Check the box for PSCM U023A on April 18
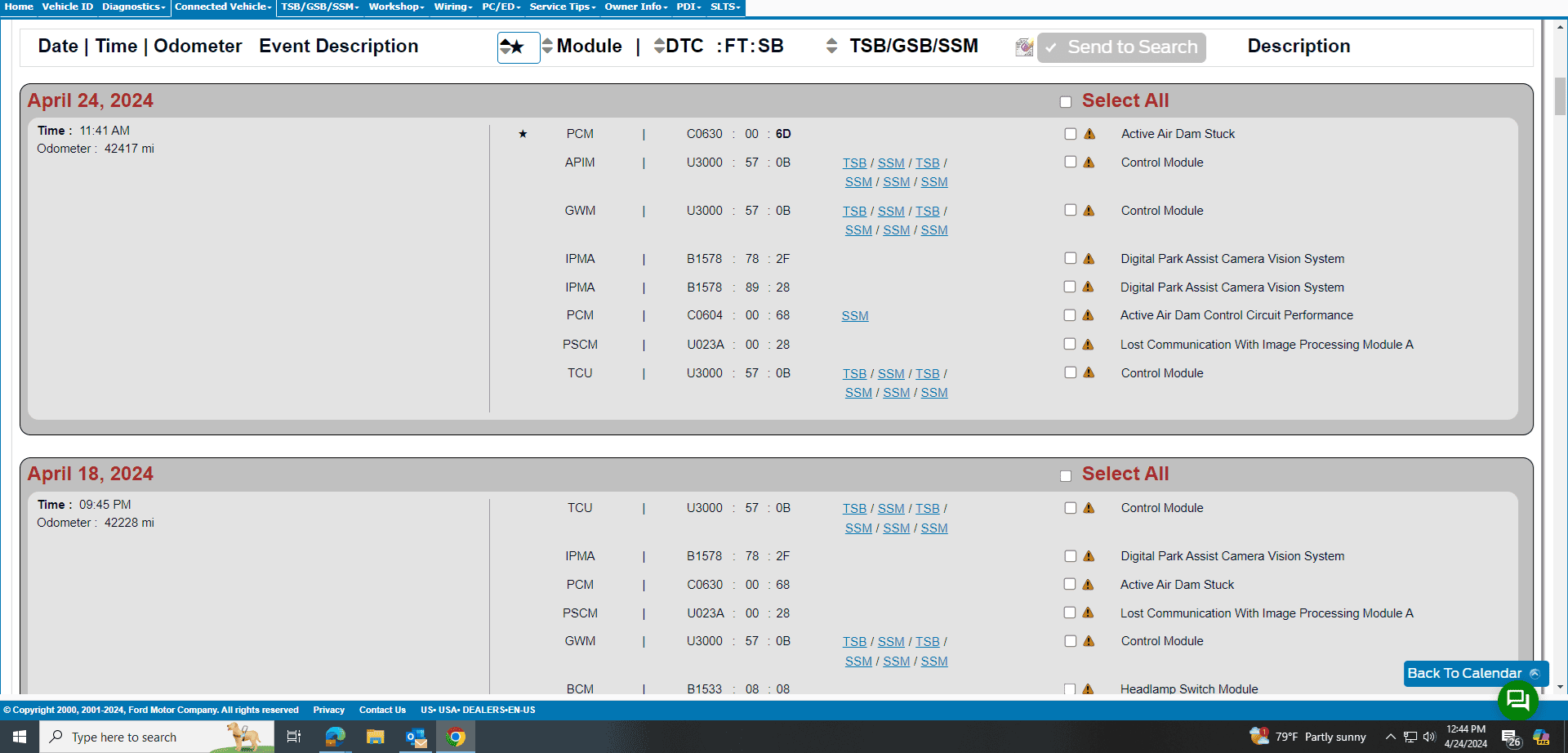Viewport: 1568px width, 753px height. [1070, 613]
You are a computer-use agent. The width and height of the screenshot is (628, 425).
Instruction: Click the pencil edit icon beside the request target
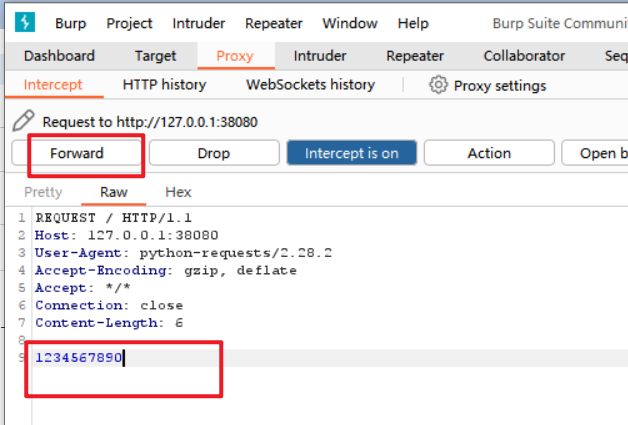[24, 122]

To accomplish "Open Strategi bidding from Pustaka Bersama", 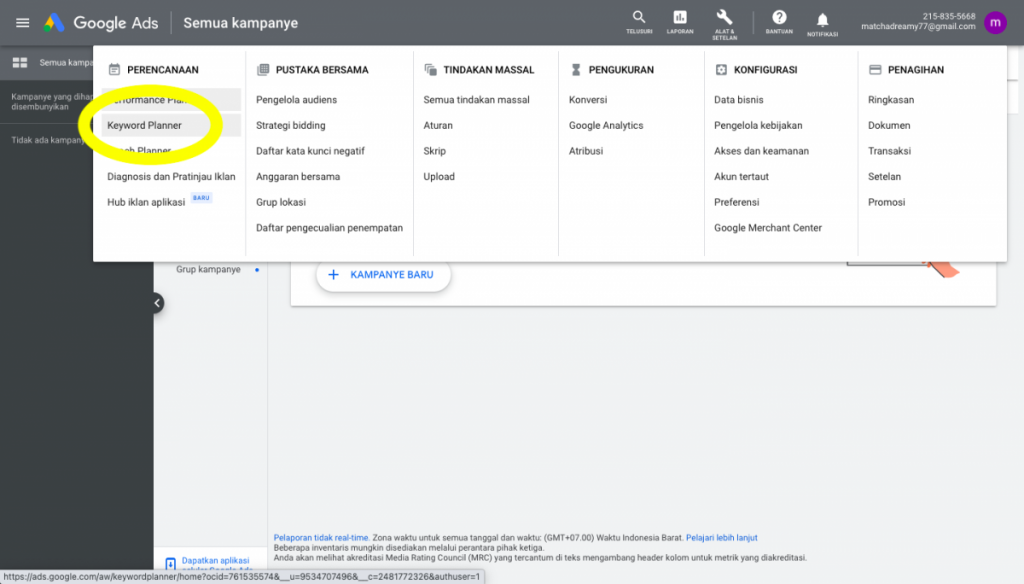I will click(292, 125).
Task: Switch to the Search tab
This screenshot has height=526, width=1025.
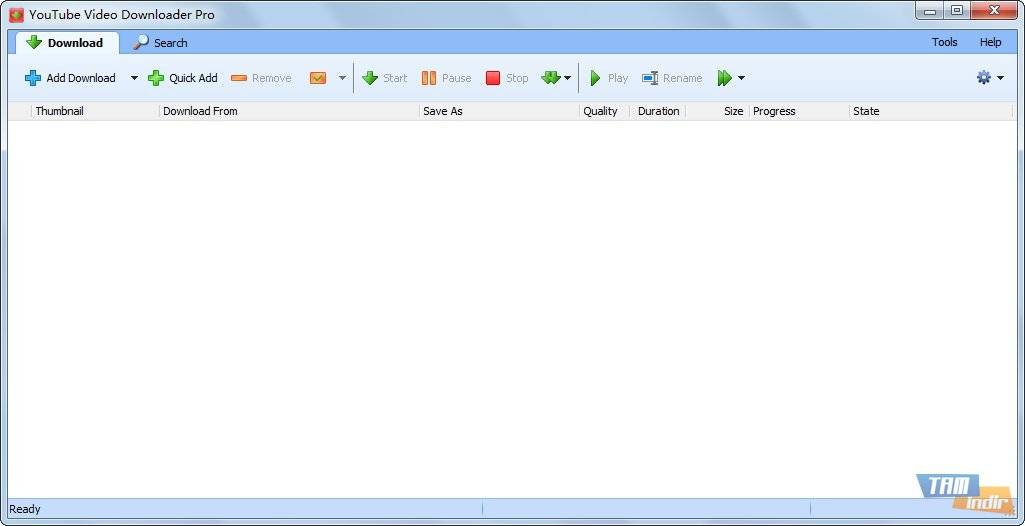Action: click(160, 43)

■ ■ ■

[Directions] Repeat the records from the line with "Task: Switch to the Search tab" through the end of the records, swapping "Search" for "Home" and changing nothing else. Leave the pictures out.

[Worked answer]
Task: Switch to the Home tab
This screenshot has height=526, width=1025.
Action: click(160, 43)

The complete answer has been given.